Penempatan ‘Fahm’ sebagai rukun pertama juga ternyata ada maksudnya, seperti kita beriman. Sebelum beriman, maka kita sebenarnya berilmu terlebih dahulu. Segala tindakan yang kita lakukan hendaknya disertai dengan ilmu, jika tidak, maka bisa saja yang kita lakukan itu sia-sia, seperti berbuat tanpa tujuan. Allah AWT pun menurunkan Al-Quran diawali dengan penyeruan terhadap berilmu”Iqra”.
‘Fahm’
Fahm (pemahaman) yang dimaksud adalah engkau yakin bahwa fikrah kita adalah ‘fikrah islamiyah yang bersih”. Hendaknya engkau memahami Islam, sebagaimana kami memahaminya dalam batas-batas ushul al-‘isyrin (duapuluh prinsip) yang sangat ringkas berikut ini.

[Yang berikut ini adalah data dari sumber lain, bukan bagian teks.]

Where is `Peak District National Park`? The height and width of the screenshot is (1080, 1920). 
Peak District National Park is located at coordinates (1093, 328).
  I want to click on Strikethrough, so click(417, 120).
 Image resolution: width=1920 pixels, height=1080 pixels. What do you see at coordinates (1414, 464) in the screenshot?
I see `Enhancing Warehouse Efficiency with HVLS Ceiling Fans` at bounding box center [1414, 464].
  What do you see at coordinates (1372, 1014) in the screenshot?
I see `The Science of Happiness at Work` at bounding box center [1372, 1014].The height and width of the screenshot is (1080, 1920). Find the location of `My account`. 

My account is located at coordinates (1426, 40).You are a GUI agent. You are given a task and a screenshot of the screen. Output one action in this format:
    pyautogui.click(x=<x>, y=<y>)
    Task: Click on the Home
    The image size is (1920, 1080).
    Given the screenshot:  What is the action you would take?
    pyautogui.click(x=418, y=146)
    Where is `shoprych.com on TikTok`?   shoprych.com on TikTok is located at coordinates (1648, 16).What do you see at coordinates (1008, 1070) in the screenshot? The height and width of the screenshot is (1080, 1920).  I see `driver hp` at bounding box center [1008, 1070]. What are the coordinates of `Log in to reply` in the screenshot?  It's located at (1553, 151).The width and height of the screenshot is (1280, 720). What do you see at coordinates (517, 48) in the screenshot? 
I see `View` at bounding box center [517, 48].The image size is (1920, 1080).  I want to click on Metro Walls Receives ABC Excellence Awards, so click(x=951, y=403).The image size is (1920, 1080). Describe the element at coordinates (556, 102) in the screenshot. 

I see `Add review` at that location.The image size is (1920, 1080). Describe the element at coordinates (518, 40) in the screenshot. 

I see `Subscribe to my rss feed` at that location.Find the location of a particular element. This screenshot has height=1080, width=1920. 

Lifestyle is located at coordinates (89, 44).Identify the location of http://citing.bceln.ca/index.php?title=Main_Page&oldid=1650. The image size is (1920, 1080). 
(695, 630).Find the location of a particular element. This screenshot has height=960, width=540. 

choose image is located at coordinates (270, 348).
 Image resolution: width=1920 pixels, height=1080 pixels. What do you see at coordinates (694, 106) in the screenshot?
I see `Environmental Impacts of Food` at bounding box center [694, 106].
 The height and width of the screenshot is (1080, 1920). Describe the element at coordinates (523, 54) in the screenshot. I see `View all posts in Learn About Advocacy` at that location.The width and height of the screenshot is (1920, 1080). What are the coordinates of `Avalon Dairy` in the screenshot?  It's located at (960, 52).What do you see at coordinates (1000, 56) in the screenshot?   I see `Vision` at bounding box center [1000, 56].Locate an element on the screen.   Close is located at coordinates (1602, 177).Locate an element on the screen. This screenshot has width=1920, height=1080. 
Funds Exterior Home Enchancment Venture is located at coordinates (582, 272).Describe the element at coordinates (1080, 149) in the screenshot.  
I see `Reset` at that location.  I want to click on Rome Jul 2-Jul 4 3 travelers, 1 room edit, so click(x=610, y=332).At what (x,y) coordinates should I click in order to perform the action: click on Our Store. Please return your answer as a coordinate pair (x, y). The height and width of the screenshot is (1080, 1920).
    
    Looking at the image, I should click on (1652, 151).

Pertama, Islam adalah sistem menyeluruh yang menyentuh seluruh segi kehidupan. Ia adalah negara dan tanah air, pemerintah dan umat, akhlak dan kekuatan, kasih sayang dan keadilan, peradaban dan undang-undang, ilmu dan peradilan, materi dan kekayaan, jihad dan dakwah, pasukan dan pemikiran, sebagaimana ia adalah akidah yang lurus dan ibadah yang benar, tidak kurang dan tidak lebih.
Kedua, Al-Quran yang mulia dan Sunah rasul yang suci adalah tempat kembali setiap Muslim untuk memahami hukum-hukum Islam. Ia harus memahami Al-Quran sesuai dengan kaidah-kaidah bahasa Arab, tanpa takalluf (memaksakan diri memaknai suatu ayat tanpa memiliki nash pendukung yang lain, hanya mengandalkan pendapat sendiri tanpa menyandarkannya pada pengetahuan bahasa Arab) dan ta’assuf (serampangan). Selanjutnya, ia memahami Sunnah yang suci melalui rijalul hadits (perawi hadits) yang terpercaya.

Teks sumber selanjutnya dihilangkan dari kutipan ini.